** Given data follows **

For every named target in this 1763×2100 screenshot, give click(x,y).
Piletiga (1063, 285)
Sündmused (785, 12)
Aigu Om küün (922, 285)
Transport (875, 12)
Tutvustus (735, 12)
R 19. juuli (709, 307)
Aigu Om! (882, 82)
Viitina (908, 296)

** End of Given data **
** Given data follows **

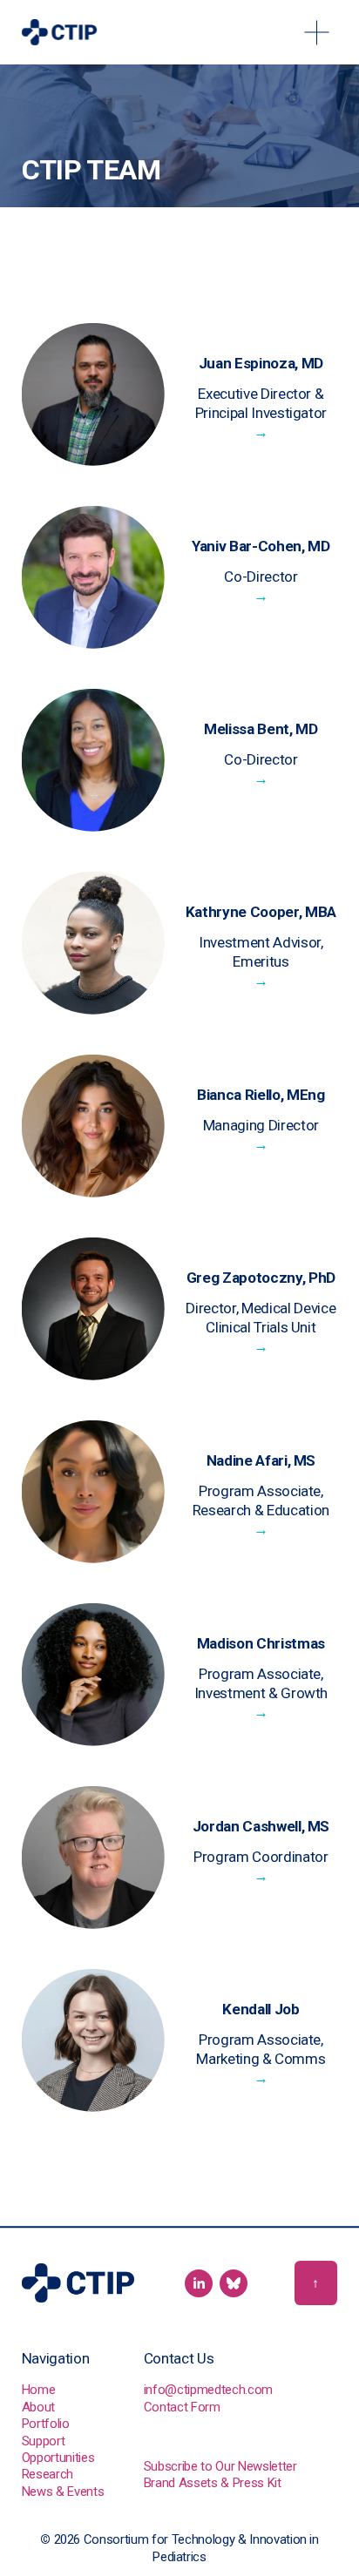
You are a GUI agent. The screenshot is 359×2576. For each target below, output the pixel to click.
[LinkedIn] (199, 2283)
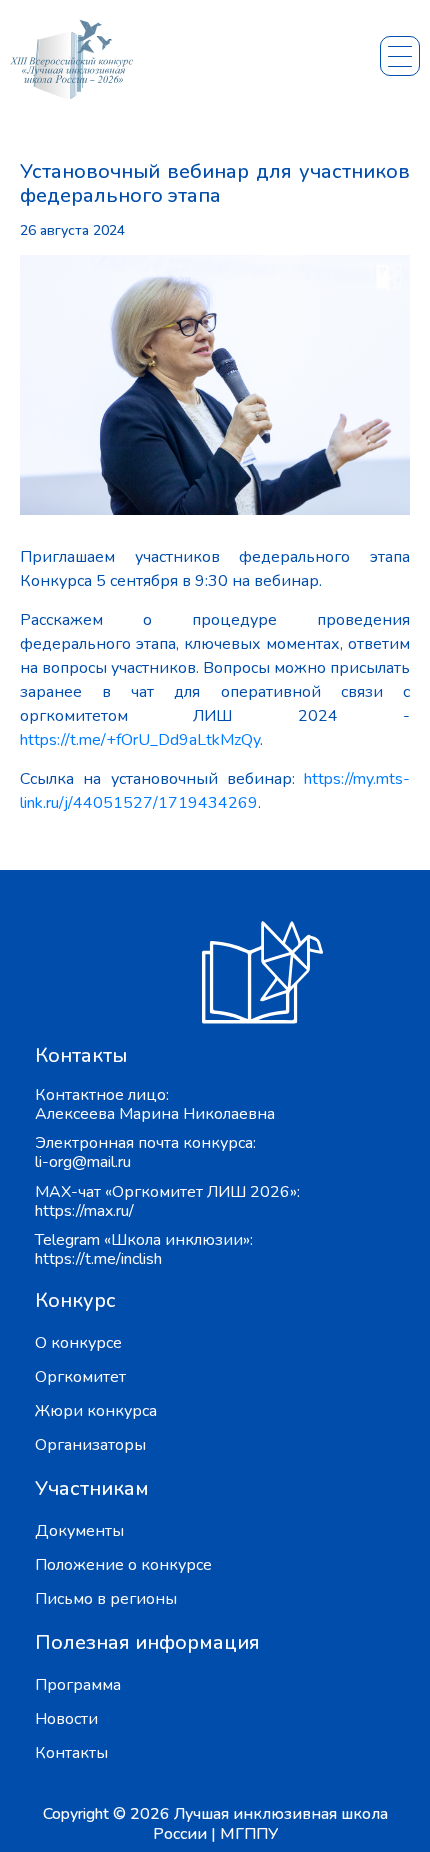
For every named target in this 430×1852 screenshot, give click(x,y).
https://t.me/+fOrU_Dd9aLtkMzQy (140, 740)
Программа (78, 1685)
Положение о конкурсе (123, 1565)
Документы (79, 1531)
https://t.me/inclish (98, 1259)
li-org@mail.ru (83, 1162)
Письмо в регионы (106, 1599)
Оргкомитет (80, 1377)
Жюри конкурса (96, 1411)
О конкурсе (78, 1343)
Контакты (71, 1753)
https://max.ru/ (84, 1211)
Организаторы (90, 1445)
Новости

** End of Given data **

Work request: Starting at the line above that holds "For every named target in this 1763×2100" and ending at the line that holds "Viitina (908, 296)", transcribe each line exactly and include no other lines.

Response to the task:
For every named target in this 1763×2100 screenshot, give click(x,y).
Piletiga (1063, 285)
Sündmused (785, 12)
Aigu Om küün (922, 285)
Transport (875, 12)
Tutvustus (735, 12)
R 19. juuli (709, 307)
Aigu Om! (882, 82)
Viitina (908, 296)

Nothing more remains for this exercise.